Modifier son état de conscience peut provoquer des troubles potentiellement graves, en particulier chez les personnes atteintes d’affections psychiques. Attention aussi au dévoiement de cette pratique au profit de dérives sectaires. Cet article est issu du magazine Sciences et Avenir n°875 daté janvier 2020.

La vie en plein conscience n’est pas toujours rose. Et si la méditation apparaît de plus en plus comme une pratique aux bénéfices multiples, elle présente aussi, comme toute stratégie thérapeutique, son lot d’effets secondaires et de contre-indications. À trop chercher à réguler ses émotions, il arrive même que celles-ci… disparaissent ! “J’ai vu des cas où les méditants avaient ‘surrégulé’ leurs émotions.
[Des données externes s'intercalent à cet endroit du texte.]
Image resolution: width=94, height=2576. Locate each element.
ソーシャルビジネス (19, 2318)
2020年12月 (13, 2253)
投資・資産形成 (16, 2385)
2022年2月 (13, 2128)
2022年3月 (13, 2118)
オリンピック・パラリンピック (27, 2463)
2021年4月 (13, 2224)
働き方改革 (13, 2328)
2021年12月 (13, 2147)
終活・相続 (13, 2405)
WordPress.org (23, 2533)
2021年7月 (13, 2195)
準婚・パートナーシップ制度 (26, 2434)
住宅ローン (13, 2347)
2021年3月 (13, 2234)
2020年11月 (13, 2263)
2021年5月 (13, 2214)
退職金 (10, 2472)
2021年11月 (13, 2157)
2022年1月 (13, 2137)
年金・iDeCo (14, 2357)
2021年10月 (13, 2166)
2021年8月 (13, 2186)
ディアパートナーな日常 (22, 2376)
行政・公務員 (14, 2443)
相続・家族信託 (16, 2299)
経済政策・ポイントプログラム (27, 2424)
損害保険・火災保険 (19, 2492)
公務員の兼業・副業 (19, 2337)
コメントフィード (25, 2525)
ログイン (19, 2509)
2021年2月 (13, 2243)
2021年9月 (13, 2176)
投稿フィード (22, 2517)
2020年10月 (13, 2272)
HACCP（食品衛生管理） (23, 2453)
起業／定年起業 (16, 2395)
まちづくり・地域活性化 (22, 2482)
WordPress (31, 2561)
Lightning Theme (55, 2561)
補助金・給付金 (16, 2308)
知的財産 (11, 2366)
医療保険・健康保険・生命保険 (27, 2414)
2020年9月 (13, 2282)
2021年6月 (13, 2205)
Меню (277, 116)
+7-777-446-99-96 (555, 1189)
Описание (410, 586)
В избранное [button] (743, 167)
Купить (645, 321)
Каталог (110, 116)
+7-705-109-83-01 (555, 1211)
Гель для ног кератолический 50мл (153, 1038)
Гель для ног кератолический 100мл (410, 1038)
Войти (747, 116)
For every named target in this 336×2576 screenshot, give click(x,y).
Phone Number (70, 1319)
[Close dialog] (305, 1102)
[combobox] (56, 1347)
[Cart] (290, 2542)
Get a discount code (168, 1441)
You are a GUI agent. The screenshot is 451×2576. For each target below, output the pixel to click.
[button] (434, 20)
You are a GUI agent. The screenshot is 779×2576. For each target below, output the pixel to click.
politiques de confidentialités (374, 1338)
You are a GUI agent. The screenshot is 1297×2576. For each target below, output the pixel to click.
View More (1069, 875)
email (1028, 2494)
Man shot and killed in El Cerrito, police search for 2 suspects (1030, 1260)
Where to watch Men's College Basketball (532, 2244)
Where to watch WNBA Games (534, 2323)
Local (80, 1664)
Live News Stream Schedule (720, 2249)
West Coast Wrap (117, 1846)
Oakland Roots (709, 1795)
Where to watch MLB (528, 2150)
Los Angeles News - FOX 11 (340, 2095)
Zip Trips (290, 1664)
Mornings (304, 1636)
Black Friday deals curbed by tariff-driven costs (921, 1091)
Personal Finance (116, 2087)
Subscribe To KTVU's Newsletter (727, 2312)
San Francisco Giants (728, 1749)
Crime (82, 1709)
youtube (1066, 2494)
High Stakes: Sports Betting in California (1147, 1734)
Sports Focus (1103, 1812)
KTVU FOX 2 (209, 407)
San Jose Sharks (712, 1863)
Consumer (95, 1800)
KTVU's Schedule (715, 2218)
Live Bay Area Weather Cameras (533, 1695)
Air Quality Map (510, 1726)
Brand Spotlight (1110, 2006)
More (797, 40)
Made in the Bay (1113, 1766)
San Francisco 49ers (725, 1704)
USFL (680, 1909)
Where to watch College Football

Ils en avaient certes très peu de négatives, mais aussi très peu de positives, jusqu’à une perte d’affection pour leurs enfants par exemple”, raconte Willoughby Britton, directrice du Laboratoire de neuroscience clinique et affective (CLANlab) de l’université Brown, à Providence (États-Unis).

La forme du bien-être en méditation a la forme d’un U inversé

Des cas dus à une pratique trop intensive ou inadaptée selon cette spécialiste. En effet, la courbe du bien-être promise par la méditation n’est pas celle que l’on croit. “Elle a la forme d’un U inversé. Autrement dit, il existe une durée optimale au-delà de laquelle le méditant peut se retrouver dans une situation plus inconfortable qu’au départ”, poursuit la chercheuse. Une fenêtre qui dépend à la fois du profil du méditant et du type de méditation pratiqué, certains y consacrant plusieurs heures par jour durant plusieurs années quand d’autres se satisfont de trois à vingt minutes quotidiennes.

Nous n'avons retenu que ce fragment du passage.